On 26 May, Kulbergs announced that Baiba Braže would be one of five ministers from the previous coalition who would continue working in the new government, signaling that there would not be a departure from the western-oriented foreign policy taken by previous governments. As have previous prime ministers, Kulbergs made his first foreign visit as prime minister to Estonia on 9 June 2026.

==== Russia ====
In the Kulbergs government declaration announced on 18 May 2026, the implementation of "measures to weaken and isolate Russia" was outlined as a priority. On 2 June 2026, Kulbergs instructed foreign minister Baibe Braže to find a solution in coordination with the European Union to halt imports and exports with Russia, however adding that exceptions might be made in certain sectors such as pharmaceuticals.

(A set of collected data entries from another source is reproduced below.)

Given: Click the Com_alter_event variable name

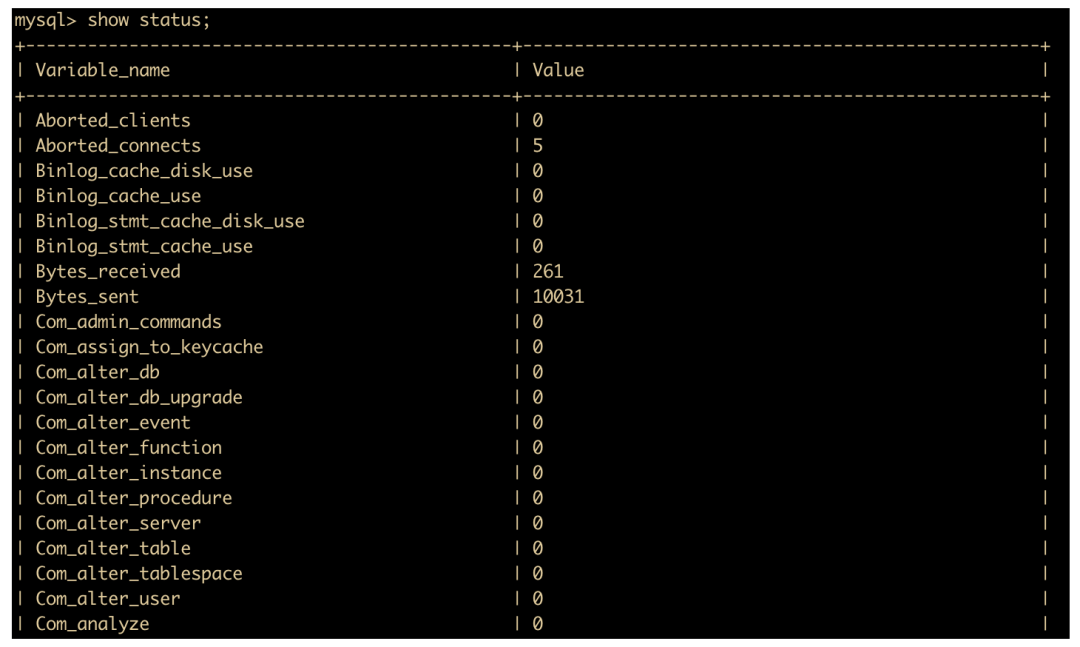Looking at the screenshot, I should (113, 422).
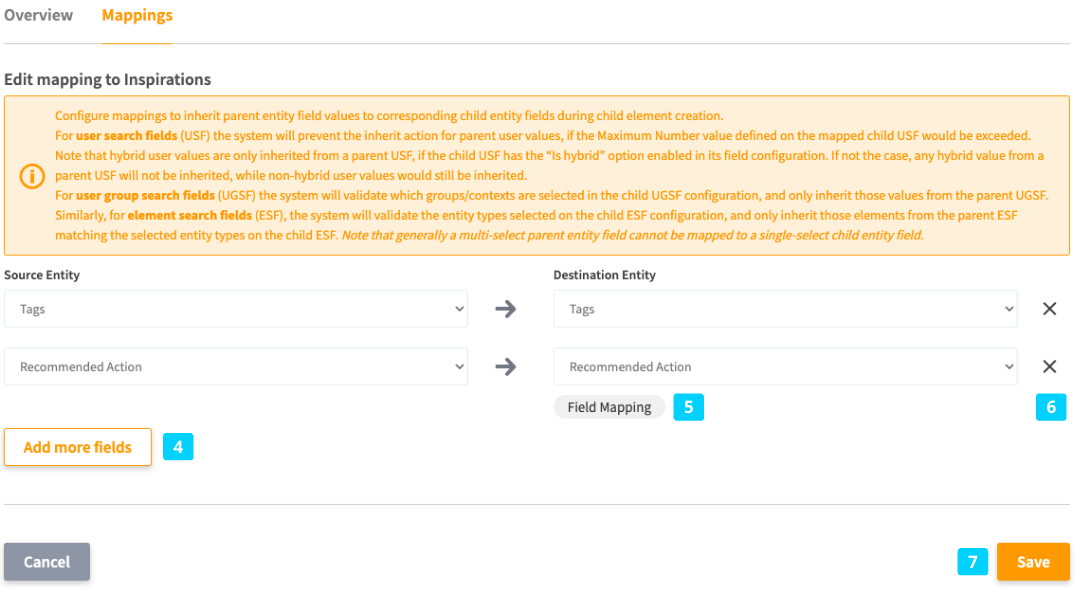The image size is (1081, 589).
Task: Cancel editing the mapping
Action: [47, 562]
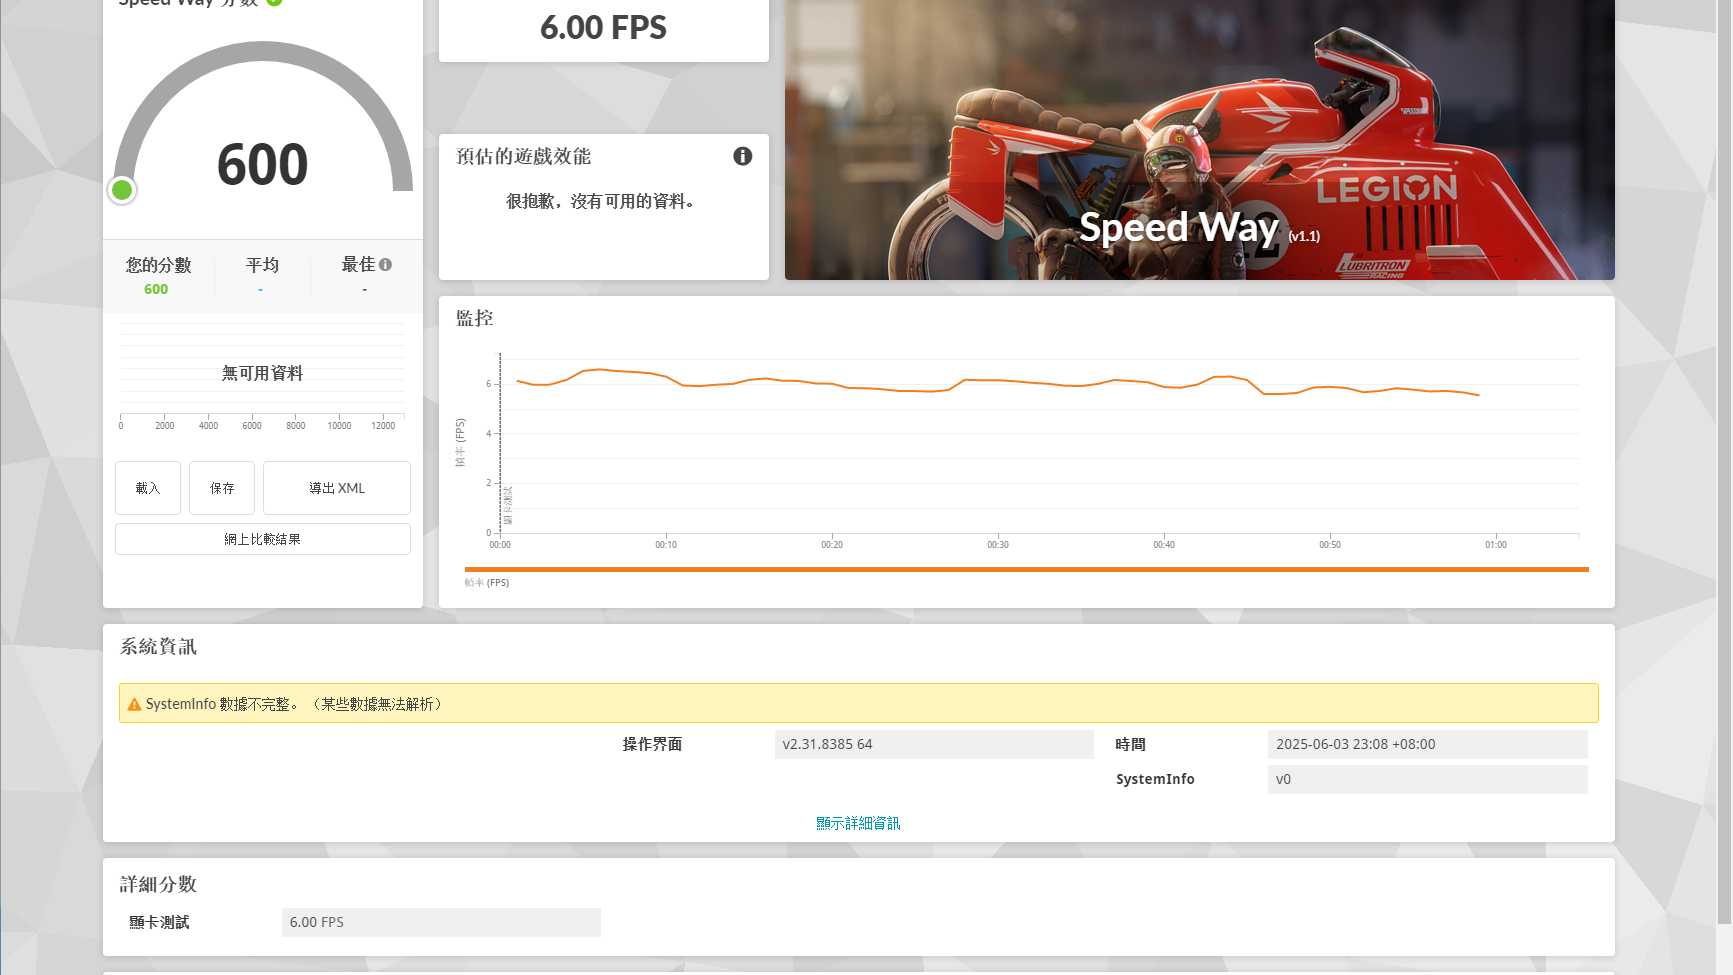Expand details via 顯示詳細資訊 link
Viewport: 1733px width, 975px height.
coord(858,823)
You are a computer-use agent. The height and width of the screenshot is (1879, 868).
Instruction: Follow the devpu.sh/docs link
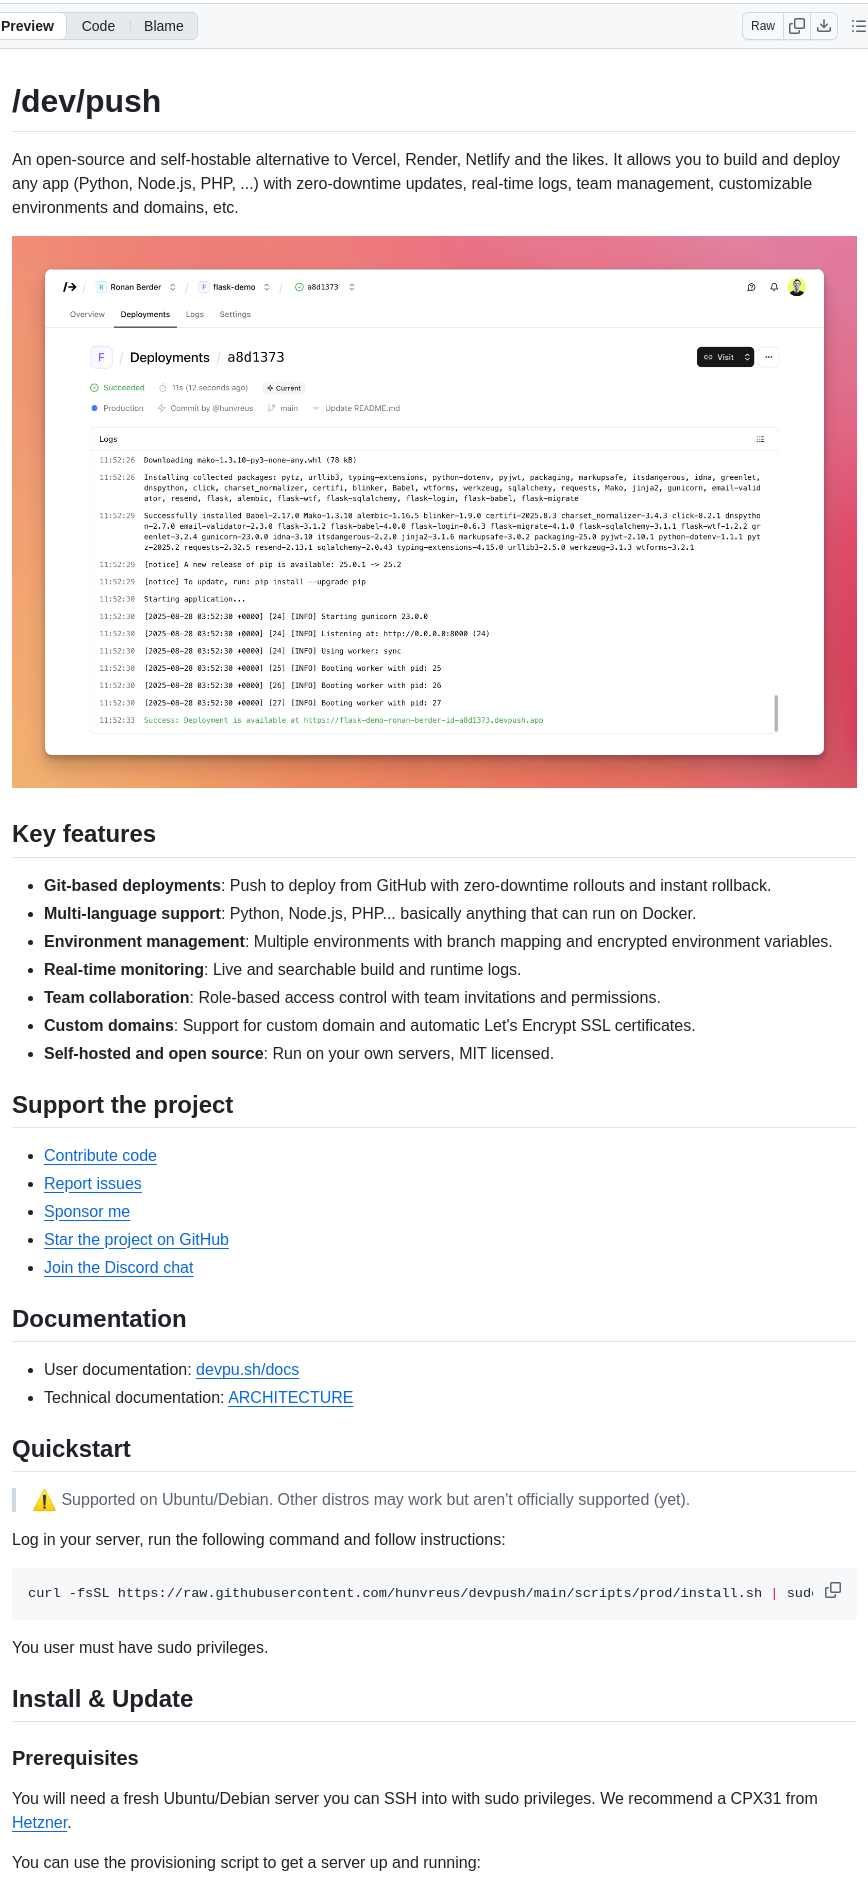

Russian State Duma Defense Committee member Andrei Kolesnik threatened that Russia might fire upon on planned drone-producing facility in eastern Latvia due to it producing weapons seen as intending to target the Russian Armed Forces.

==== Ukraine ====
Like his predecessors, Kulbergs has expressed strong support for Ukraine in the ongoing Russo-Ukrainian war, signing a comprehensive defense cooperation agreement between Latvia and Ukraine with president Volodymyr Zelenskyy on 9 June 2026. On 29 June 2026, Kulbergs announced the opening of a joint drone factory with Ukraine in the region of Latgale near the borders of Russia and Belarus. Kulbergs has expressed support for Ukrainian ascension into NATO, calling the Ukrainian military one of the world's strongest.

== Personal life ==
Kulbergs is married to Anna Kulberga, with whom he has three children. An automotive fan, Kulbergs publicly disclosed in 2022 upon election to Saeima that he owns 11 automobiles. In 2022 after suffering an automobile accident that temporarily required him to use a wheelchair, he advocated for infrastructure improvements to the streets and sidewalks of Riga to be better accessible for those with special needs. When his second child was born in 2023, it was reported by Latvian media sources how he drove his wife and baby home in a rally car, which has been a family tradition for two generations.